Les très grands radicandes peuvent mettre en échec la factorisation. La recherche teste les diviseurs jusqu’à 1 000 000, ce qui couvre entièrement tout radicande jusqu’à environ 10¹². Au-delà, un radicande dont le plus petit facteur premier dépasse un million est signalé « déjà sous forme la plus simple » alors qu’il ne l’est pas. √1 000 006 000 009 vaut exactement 1 000 003 au carré : la carte décimale affiche correctement 1 000 003, tandis que la carte simplifiée laisse le radical intact. La même forme sous la limite, √994 009, se résout proprement en 997. Lorsque les deux cartes se contredisent, c’est la carte décimale qu’il faut croire.

Ne recomposez pas un résultat à partir des décimales arrondies. 6 × 1.4142135624 donne 8.4852813744, alors que la calculatrice affiche 8.4852813742 pour √72 : elle calcule la racine directement au lieu de multiplier des morceaux déjà arrondis. L’écart est infime, mais il porte sur le dernier chiffre affiché. Pour un résultat exact, utilisez la forme radicale, pas la décimale — comme dans un problème du diamant, où les deux facteurs ne sont entiers que si S² − 4P est un carré parfait.

Questions fréquentes

Oui. √0 = 0, et la calculatrice l’annonce comme un carré parfait puisque 0 × 0 = 0. C’est le seul radicande à n’avoir qu’une racine au lieu d’une paire positive et négative, et il donne 0 à tout indice.

L’élévation au carré. Les deux opérations s’annulent, donc √72 = 6√2 se vérifie en élevant au carré : 6² × 2 = 72. Plus généralement, l’inverse d’une racine k-ième est l’élévation à la puissance k.

Décomposez le radicande en facteurs premiers, puis sortez chaque premier une fois pour deux exemplaires. Dans 72 = 2³ × 3², les trois 2 donnent un 2 dehors et un 2 dedans, les deux 3 donnent un 3 dehors : √72 = 6√2.

Parce qu’aucun facteur premier n’y apparaît deux fois : 10 = 2 × 5 et 13 est premier. Il n’y a donc rien à extraire, et « déjà sous forme la plus simple » est la réponse exacte, pas un échec de l’outil.

La simplification d’un radical s’appuie sur la factorisation première d’un entier, qu’un décimal ne possède pas. L’outil masque la carte et conserve la valeur décimale, qui reste exacte quand elle peut l’être : √2,25 vaut 1.5.

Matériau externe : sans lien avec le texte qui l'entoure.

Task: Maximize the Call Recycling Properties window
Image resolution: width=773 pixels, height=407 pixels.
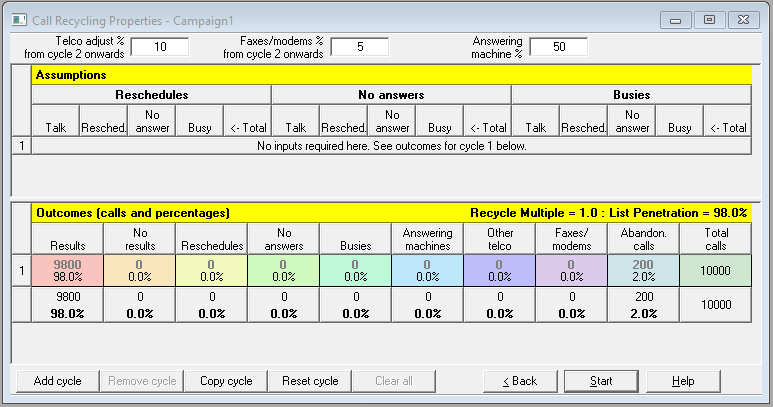Action: point(709,18)
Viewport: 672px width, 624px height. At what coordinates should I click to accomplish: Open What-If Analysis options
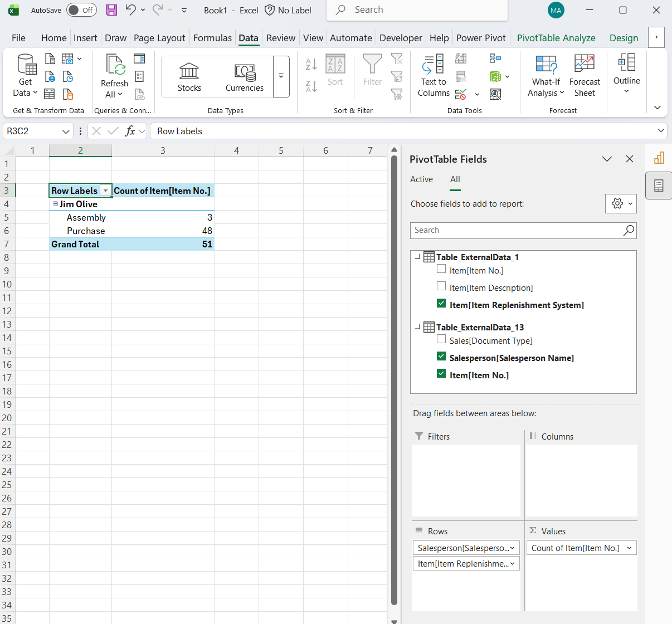click(546, 75)
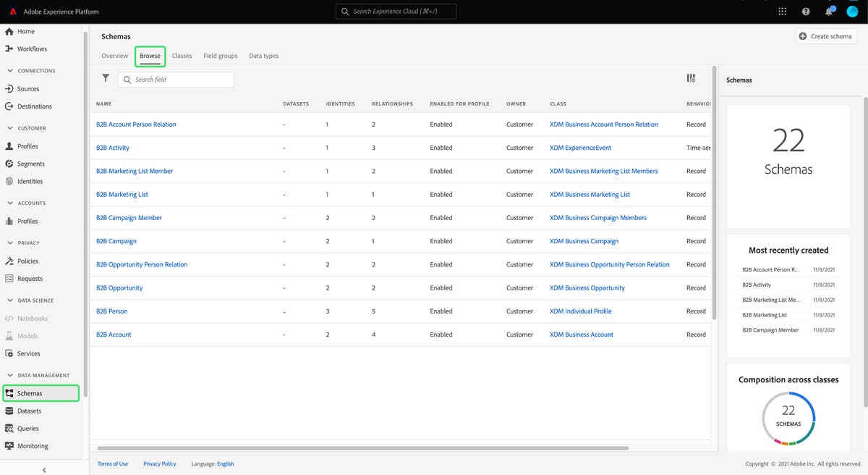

Parce que (2i)⁴ = +16 et non −16. Attacher i à la racine réelle ne vaut qu’à l’indice 2 ; au-delà, la racine principale se situe à 180°∕k dans le plan complexe, d’où 1.4142135624 + 1.4142135624i.

Un nombre impair de facteurs négatifs reste négatif, donc (−3)³ = −27 et ∛−27 = −3. Les indices pairs ne le permettent pas, d’où l’absence de valeur réelle pour √−16.

6√2 est exact ; 8.4852813742 est arrondi à dix décimales. √72 est irrationnel, son développement décimal ne s’arrête jamais — donnez la forme radicale dès qu’une question demande une valeur exacte.